What the task asks => Quote the data exactly, first line to the line containing "This screenshot has height=214, width=374.", with no pictures.

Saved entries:
____

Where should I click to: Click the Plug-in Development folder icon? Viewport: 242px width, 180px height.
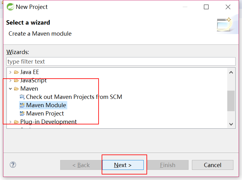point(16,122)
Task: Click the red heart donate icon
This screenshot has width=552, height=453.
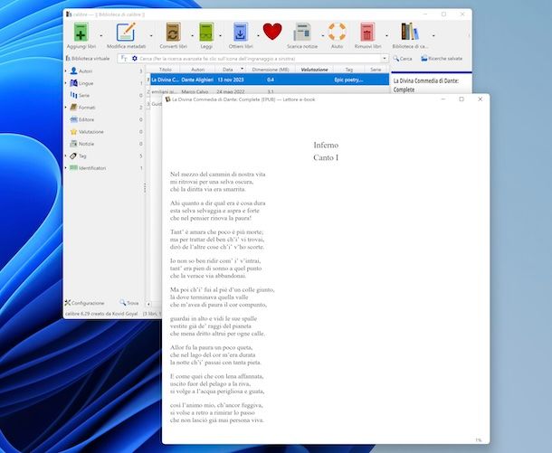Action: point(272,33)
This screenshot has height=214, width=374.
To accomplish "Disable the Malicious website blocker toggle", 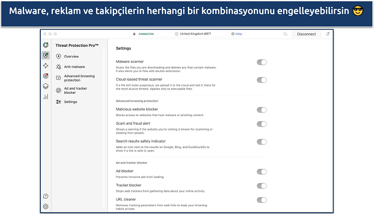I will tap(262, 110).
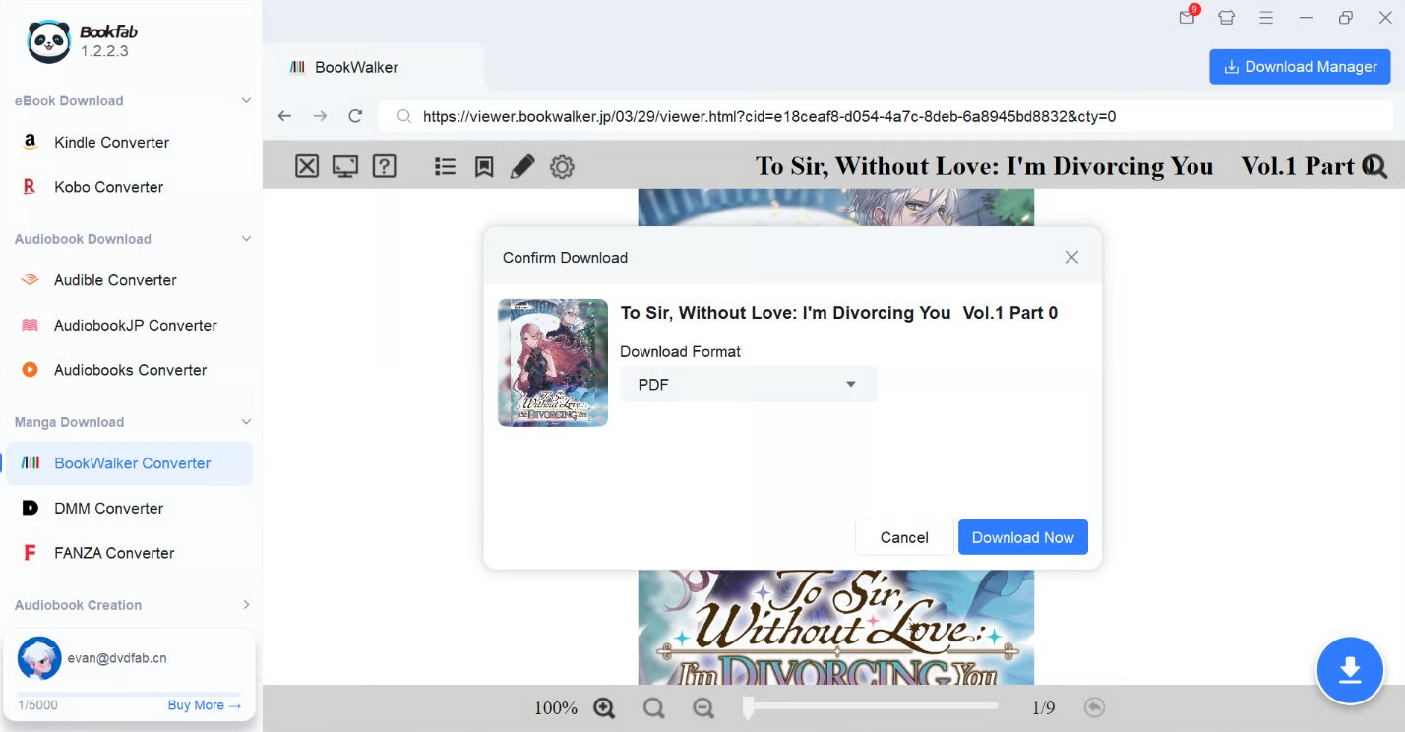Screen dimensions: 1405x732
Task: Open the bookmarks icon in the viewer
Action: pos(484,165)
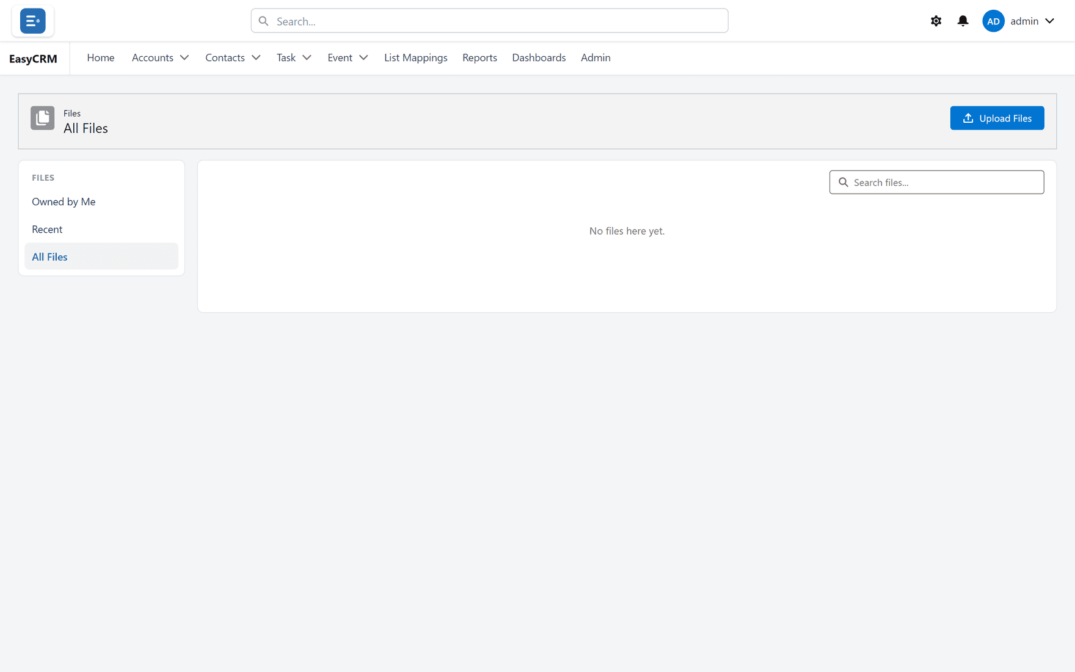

____

Your response =>
Where should I click to: Click the Plug-in Development folder icon? Viewport: 242px width, 180px height.
point(16,122)
Task: Click the red heart donate icon
This screenshot has width=552, height=453.
Action: point(272,33)
This screenshot has height=214, width=374.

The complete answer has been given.